Pitfalls of Contractor’s Consents
by Michael Lilly
October 23, 2020
You’ve negotiated your Agreement with the Owner and you’ve started to mobilize. The Owner is still trying to close on its construction financing – but they are “close.” You receive a call from the Owner’s representative, the representative says “closing is scheduled for tomorrow, the lender just needs you to sign a document before they will fund, it’s no big deal, I’ll send it over to you right now – just sign it and get it to me as soon as possible.” Finally! The project is about to start! You receive the document, a Contractor’s Consent, and you are inclined to just sign it and get to work. Should you?
What Is It Really?
In virtually every construction loan transaction with a commercial lender, the lender will require the borrower (owner) to assign the borrower’s interest in its construction contract with the general contractor, to the lender as additional collateral. This document is generally referred to simply as an Assignment of Construction Contract or Collateral Assignment of Construction Contract. In connection with the borrower’s delivery of the Assignment of the Construction Contract, the lender will generally require that the borrower’s general contractor consent in writing to such assignment. Thus, a Contractor’s Consent is first and foremost the general contractor’s written consent to the borrower’s collateral assignment of the construction contract. However, lenders will ordinarily include multiple additional terms and concepts that the contractor should consider.
THE MAJOR ISSUES
If the Lender elects to assume the Construction Contract, when will it happen?

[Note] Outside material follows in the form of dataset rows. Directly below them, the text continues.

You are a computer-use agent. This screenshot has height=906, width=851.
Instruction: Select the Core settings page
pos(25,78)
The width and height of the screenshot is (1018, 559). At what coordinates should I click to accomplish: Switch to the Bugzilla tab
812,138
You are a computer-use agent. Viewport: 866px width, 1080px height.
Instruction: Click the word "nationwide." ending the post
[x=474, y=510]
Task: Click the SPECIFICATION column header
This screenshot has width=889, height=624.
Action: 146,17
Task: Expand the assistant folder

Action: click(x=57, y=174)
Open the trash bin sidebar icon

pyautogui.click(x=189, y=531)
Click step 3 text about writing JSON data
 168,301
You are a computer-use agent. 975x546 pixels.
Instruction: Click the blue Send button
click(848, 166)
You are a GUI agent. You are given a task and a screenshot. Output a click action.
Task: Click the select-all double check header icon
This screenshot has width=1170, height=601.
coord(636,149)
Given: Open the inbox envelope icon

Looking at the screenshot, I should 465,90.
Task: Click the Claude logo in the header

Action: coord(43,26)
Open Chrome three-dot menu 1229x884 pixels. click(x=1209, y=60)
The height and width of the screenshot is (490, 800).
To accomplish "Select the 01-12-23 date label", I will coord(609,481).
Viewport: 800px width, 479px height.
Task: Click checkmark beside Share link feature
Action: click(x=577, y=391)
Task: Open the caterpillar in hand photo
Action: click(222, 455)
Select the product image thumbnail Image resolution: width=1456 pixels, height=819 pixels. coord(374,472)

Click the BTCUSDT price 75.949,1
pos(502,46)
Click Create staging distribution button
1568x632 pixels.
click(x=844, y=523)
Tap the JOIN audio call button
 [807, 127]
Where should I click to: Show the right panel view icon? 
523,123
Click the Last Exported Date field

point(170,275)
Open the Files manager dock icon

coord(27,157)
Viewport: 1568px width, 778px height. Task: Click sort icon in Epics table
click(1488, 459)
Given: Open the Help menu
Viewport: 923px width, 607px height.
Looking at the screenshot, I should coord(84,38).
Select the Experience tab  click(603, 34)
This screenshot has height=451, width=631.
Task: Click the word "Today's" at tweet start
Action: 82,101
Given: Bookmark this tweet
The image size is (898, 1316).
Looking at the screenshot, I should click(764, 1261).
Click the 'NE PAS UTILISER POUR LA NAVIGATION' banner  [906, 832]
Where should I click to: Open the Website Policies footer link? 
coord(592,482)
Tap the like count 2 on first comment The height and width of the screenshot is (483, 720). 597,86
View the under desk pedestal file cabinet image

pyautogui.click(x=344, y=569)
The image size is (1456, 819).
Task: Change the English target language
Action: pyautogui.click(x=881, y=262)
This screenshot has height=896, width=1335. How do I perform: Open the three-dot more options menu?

In the event of a borrower default under the loan documents, nearly every Contractor’s Consent sets forth a procedure allowing for the lender to either (i) terminate the project, or (ii) to assume the construction contract and take-over the project. Often, however, the consent will not require that the lender makes its choice, to either terminate or assume the construction contract, within a specific period of time. Thus, should the lender declare the borrower in default, what is the general contractor to do? The short answer is – the general contractor must stop work and wait on the lender to make a decision. This will, in the very least, result in additional de-mobilization costs and potentially significant re-mobilization costs (should the lender elect to proceed with the contract).
What can the general contractor do? Negotiate a specific time frame for the lender to make its election to terminate or assume the construction contract.
Lender consent to Change Orders.
Often Contractor’s Consents will include a specific obligation that the borrower and contractor obtain the Lender’s prior consent to any Change Orders. The result – an already time consuming and often difficult change order process become infinitely more time consuming and difficult, as lenders are typically reluctant to agree to changes in cost and scope for a project.